C’est en 1112 que Bernard de Clairvaux (1090-1153), alors âgé de vingt-cinq ans, de noble famille, né à Fontaine (près de Dijon), décide d’aller à la rencontre de Dieu et de vivre dans l’ascèse monastique la plus rude. Il choisit de prendre l’habit de moine à Cîteaux. Trente compagnons, parents ou amis, le suivent dans sa retraite. Dès son arrivée, la communauté connait un prodigieux essor grâce à son extraordinaire rayonnement et à son action. La personnalité charismatique de Bernard, le maître spirituel incontesté de Cîteaux, marquera l'histoire de l'Ordre durant la première moitié du XIIe siècle et attirera de nombreux convertis. La communauté devient florissante et l’espace manque pour y loger les religieux. Il faut essaimer.
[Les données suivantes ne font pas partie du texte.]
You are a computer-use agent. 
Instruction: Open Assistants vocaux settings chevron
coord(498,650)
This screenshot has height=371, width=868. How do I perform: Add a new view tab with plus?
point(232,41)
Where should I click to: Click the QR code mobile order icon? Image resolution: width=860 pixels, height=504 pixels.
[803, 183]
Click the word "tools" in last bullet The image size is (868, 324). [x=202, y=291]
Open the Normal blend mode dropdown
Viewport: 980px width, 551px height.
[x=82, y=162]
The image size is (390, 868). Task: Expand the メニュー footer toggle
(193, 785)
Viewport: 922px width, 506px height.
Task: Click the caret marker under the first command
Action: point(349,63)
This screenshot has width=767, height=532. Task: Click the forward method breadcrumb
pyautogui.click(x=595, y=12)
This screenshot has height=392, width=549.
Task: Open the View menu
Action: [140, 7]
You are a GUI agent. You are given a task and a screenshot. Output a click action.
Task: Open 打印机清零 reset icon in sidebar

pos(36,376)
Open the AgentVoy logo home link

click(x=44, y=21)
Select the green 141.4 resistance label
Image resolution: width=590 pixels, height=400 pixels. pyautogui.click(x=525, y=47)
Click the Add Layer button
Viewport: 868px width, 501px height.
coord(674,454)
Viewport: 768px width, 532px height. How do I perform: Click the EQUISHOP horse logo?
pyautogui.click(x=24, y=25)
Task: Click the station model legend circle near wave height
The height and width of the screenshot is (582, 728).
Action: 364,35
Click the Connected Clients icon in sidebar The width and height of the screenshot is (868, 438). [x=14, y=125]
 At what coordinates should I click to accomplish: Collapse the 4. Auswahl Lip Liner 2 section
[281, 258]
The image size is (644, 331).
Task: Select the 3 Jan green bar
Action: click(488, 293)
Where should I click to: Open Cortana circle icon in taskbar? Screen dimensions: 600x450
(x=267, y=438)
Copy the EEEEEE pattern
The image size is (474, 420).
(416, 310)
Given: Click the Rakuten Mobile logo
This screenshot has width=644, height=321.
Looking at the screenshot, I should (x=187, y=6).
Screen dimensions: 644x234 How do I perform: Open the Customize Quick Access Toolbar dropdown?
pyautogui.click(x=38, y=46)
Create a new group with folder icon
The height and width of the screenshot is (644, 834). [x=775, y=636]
Quatre colonies sont créées presque en même temps aux extrémités de la Bourgogne. En 1113 c'est La Ferté-sur-Grosne au diocèse de Chalon-sur-Saône. En 1114 c'est Pontigny au diocèse d’Auxerre. En juin 1115, Bernard lui-même est envoyé avec douze de ses compagnons pour fonder, au diocèse de Langres, sur les terres d’un cousin châtillonnais, près de Laferté-sur-Aube, l’abbaye de Clairvaux. En même temps part une autre colonie monastique pour fonder l’abbaye de Morimond, également au diocèse de Langres. La Ferté, Pontigny, Clairvaux et Morimond seront les quatre « filles de Cîteaux » dont sortiront les rameaux de l’Ordre cistercien. L'influence de Bernard dans l'expansion de l'Ordre est décisive. Les quatre filles de Cîteaux ont leurs filiales, mais de Clairvaux nait le plus grand rameau de l’Ordre. À la mort de Bernard, trois cent quarante-et-une maisons, filiales de Clairvaux sont établies. L’Ordre de Cîteaux gagne toute l'Europe : dans les provinces françaises, en Angleterre, en Allemagne, en Bohême, franchissant les Alpes et les Pyrénées. L'Ordre comptera jusqu'à sept cent soixante-deux monastères.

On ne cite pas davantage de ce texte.